_Task description:_
Swap every occurrence of "Screen dimensions" in the records for "Display size". Leave everything else unchanged.

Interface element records
______________________________
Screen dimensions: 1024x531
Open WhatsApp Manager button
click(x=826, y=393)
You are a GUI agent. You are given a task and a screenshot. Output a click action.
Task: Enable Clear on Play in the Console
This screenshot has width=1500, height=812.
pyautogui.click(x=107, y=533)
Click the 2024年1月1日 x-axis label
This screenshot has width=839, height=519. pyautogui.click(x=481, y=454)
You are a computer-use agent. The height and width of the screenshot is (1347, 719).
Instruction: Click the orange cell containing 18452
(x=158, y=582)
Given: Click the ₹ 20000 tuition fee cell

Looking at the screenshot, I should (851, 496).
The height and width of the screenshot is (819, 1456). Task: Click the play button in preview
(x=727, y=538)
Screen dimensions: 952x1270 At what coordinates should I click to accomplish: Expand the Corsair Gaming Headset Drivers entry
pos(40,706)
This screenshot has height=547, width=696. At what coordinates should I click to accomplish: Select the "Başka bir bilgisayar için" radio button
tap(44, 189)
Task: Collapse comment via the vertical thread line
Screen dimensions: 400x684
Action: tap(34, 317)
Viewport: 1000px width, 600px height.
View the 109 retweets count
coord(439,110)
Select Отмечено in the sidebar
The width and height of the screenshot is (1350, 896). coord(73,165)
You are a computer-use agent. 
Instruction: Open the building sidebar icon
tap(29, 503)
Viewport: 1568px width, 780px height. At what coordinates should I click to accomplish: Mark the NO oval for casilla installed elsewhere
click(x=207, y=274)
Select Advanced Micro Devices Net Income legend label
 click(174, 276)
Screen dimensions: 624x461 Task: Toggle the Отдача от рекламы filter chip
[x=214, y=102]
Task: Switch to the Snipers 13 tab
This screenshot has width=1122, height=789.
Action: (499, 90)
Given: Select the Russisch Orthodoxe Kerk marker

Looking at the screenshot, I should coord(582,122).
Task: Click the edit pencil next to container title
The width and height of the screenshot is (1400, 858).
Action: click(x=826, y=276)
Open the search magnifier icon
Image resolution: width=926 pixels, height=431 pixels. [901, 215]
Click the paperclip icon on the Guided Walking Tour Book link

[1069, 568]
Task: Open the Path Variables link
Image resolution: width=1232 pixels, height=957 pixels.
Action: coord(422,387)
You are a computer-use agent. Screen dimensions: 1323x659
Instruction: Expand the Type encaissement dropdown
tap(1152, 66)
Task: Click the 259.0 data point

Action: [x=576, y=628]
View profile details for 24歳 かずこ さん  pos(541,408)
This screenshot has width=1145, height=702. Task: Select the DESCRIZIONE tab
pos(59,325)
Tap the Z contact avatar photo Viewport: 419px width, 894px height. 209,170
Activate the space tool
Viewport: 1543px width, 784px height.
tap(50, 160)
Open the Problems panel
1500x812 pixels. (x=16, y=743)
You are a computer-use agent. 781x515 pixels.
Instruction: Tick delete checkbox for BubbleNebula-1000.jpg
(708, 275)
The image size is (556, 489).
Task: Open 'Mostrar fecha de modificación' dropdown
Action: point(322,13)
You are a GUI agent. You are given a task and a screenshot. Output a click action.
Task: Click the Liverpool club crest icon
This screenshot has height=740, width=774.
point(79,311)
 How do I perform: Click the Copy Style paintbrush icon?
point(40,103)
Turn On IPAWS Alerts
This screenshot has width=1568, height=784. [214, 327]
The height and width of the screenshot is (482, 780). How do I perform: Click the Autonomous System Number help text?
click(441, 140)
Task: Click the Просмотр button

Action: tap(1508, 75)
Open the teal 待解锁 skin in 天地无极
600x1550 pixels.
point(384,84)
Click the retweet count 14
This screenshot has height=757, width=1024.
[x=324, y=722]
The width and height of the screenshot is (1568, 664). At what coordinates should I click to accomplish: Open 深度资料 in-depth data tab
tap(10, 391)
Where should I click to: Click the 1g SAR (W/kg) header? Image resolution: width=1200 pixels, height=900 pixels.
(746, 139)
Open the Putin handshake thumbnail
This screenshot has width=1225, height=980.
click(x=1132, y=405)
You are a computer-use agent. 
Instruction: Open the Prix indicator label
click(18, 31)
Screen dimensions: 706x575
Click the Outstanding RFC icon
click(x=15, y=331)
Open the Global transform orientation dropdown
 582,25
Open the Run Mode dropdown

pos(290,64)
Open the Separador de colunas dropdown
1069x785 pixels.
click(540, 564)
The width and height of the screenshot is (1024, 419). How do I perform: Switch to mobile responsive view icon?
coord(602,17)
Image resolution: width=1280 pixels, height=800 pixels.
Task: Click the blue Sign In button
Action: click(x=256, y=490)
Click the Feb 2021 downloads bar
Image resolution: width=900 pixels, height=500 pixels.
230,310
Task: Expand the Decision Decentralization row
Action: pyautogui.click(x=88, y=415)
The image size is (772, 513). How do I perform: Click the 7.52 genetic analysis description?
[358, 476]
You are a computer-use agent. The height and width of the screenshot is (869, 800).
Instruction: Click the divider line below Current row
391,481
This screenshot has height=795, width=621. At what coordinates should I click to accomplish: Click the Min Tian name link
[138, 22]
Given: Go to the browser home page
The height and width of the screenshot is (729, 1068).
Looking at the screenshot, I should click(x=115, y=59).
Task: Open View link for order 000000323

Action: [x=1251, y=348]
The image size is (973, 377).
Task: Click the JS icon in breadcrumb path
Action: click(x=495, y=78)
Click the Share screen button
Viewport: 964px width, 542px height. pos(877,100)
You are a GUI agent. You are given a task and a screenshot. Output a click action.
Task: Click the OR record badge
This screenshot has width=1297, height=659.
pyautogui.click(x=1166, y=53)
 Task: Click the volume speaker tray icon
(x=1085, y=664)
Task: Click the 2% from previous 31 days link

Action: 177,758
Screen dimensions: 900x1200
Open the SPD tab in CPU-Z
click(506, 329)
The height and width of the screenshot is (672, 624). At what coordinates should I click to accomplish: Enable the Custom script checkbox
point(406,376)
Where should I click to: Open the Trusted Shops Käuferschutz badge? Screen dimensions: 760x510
______________________________
_Full response:_
Display size: 1024x531
Open WhatsApp Manager button
click(x=826, y=393)
You are a GUI agent. You are given a task and a screenshot. Output a click action.
Task: Enable Clear on Play in the Console
This screenshot has width=1500, height=812.
pyautogui.click(x=107, y=533)
Click the 2024年1月1日 x-axis label
This screenshot has width=839, height=519. pyautogui.click(x=481, y=454)
You are a computer-use agent. The height and width of the screenshot is (1347, 719).
Instruction: Click the orange cell containing 18452
(x=158, y=582)
Given: Click the ₹ 20000 tuition fee cell

Looking at the screenshot, I should (851, 496).
The height and width of the screenshot is (819, 1456). Task: Click the play button in preview
(x=727, y=538)
Display size: 952x1270 At what coordinates should I click to accomplish: Expand the Corsair Gaming Headset Drivers entry
pos(40,706)
This screenshot has height=547, width=696. At what coordinates should I click to accomplish: Select the "Başka bir bilgisayar için" radio button
tap(44, 189)
Task: Collapse comment via the vertical thread line
Display size: 400x684
Action: tap(34, 317)
Viewport: 1000px width, 600px height.
View the 109 retweets count
coord(439,110)
Select Отмечено in the sidebar
The width and height of the screenshot is (1350, 896). coord(73,165)
You are a computer-use agent. 
Instruction: Open the building sidebar icon
tap(29, 503)
Viewport: 1568px width, 780px height. At what coordinates should I click to accomplish: Mark the NO oval for casilla installed elsewhere
click(x=207, y=274)
Select Advanced Micro Devices Net Income legend label
 click(174, 276)
Display size: 624x461 Task: Toggle the Отдача от рекламы filter chip
[x=214, y=102]
Task: Switch to the Snipers 13 tab
This screenshot has width=1122, height=789.
Action: (499, 90)
Given: Select the Russisch Orthodoxe Kerk marker

Looking at the screenshot, I should coord(582,122).
Task: Click the edit pencil next to container title
The width and height of the screenshot is (1400, 858).
Action: click(x=826, y=276)
Open the search magnifier icon
Image resolution: width=926 pixels, height=431 pixels. [901, 215]
Click the paperclip icon on the Guided Walking Tour Book link

[1069, 568]
Task: Open the Path Variables link
Image resolution: width=1232 pixels, height=957 pixels.
Action: coord(422,387)
You are a computer-use agent. Display size: 1323x659
Instruction: Expand the Type encaissement dropdown
tap(1152, 66)
Task: Click the 259.0 data point

Action: [x=576, y=628]
View profile details for 24歳 かずこ さん  pos(541,408)
This screenshot has width=1145, height=702. Task: Select the DESCRIZIONE tab
pos(59,325)
Tap the Z contact avatar photo Viewport: 419px width, 894px height. 209,170
Activate the space tool
Viewport: 1543px width, 784px height.
tap(50, 160)
Open the Problems panel
1500x812 pixels. (x=16, y=743)
You are a computer-use agent. 781x515 pixels.
Instruction: Tick delete checkbox for BubbleNebula-1000.jpg
(708, 275)
The image size is (556, 489).
Task: Open 'Mostrar fecha de modificación' dropdown
Action: point(322,13)
You are a GUI agent. You are given a task and a screenshot. Output a click action.
Task: Click the Liverpool club crest icon
This screenshot has height=740, width=774.
point(79,311)
 How do I perform: Click the Copy Style paintbrush icon?
point(40,103)
Turn On IPAWS Alerts
This screenshot has width=1568, height=784. [214, 327]
The height and width of the screenshot is (482, 780). How do I perform: Click the Autonomous System Number help text?
click(441, 140)
Task: Click the Просмотр button

Action: tap(1508, 75)
Open the teal 待解锁 skin in 天地无极
600x1550 pixels.
point(384,84)
Click the retweet count 14
This screenshot has height=757, width=1024.
[x=324, y=722]
The width and height of the screenshot is (1568, 664). At what coordinates should I click to accomplish: Open 深度资料 in-depth data tab
tap(10, 391)
Where should I click to: Click the 1g SAR (W/kg) header? Image resolution: width=1200 pixels, height=900 pixels.
(746, 139)
Open the Putin handshake thumbnail
This screenshot has width=1225, height=980.
click(x=1132, y=405)
You are a computer-use agent. 
Instruction: Open the Prix indicator label
click(18, 31)
Display size: 706x575
Click the Outstanding RFC icon
click(x=15, y=331)
Open the Global transform orientation dropdown
 582,25
Open the Run Mode dropdown

pos(290,64)
Open the Separador de colunas dropdown
1069x785 pixels.
click(540, 564)
The width and height of the screenshot is (1024, 419). How do I perform: Switch to mobile responsive view icon?
coord(602,17)
Image resolution: width=1280 pixels, height=800 pixels.
Task: Click the blue Sign In button
Action: click(x=256, y=490)
Click the Feb 2021 downloads bar
Image resolution: width=900 pixels, height=500 pixels.
230,310
Task: Expand the Decision Decentralization row
Action: pyautogui.click(x=88, y=415)
The image size is (772, 513). How do I perform: Click the 7.52 genetic analysis description?
[358, 476]
You are a computer-use agent. The height and width of the screenshot is (869, 800).
Instruction: Click the divider line below Current row
391,481
This screenshot has height=795, width=621. At what coordinates should I click to accomplish: Click the Min Tian name link
[138, 22]
Given: Go to the browser home page
The height and width of the screenshot is (729, 1068).
Looking at the screenshot, I should click(x=115, y=59).
Task: Open View link for order 000000323

Action: [x=1251, y=348]
The image size is (973, 377).
Task: Click the JS icon in breadcrumb path
Action: click(x=495, y=78)
Click the Share screen button
Viewport: 964px width, 542px height. pos(877,100)
You are a GUI agent. You are given a task and a screenshot. Output a click action.
Task: Click the OR record badge
This screenshot has width=1297, height=659.
pyautogui.click(x=1166, y=53)
 Task: Click the volume speaker tray icon
(x=1085, y=664)
Task: Click the 2% from previous 31 days link

Action: 177,758
Display size: 900x1200
Open the SPD tab in CPU-Z
click(506, 329)
The height and width of the screenshot is (672, 624). At what coordinates should I click to accomplish: Enable the Custom script checkbox
point(406,376)
Where should I click to: Open the Trusted Shops Käuferschutz badge? Display size: 760x510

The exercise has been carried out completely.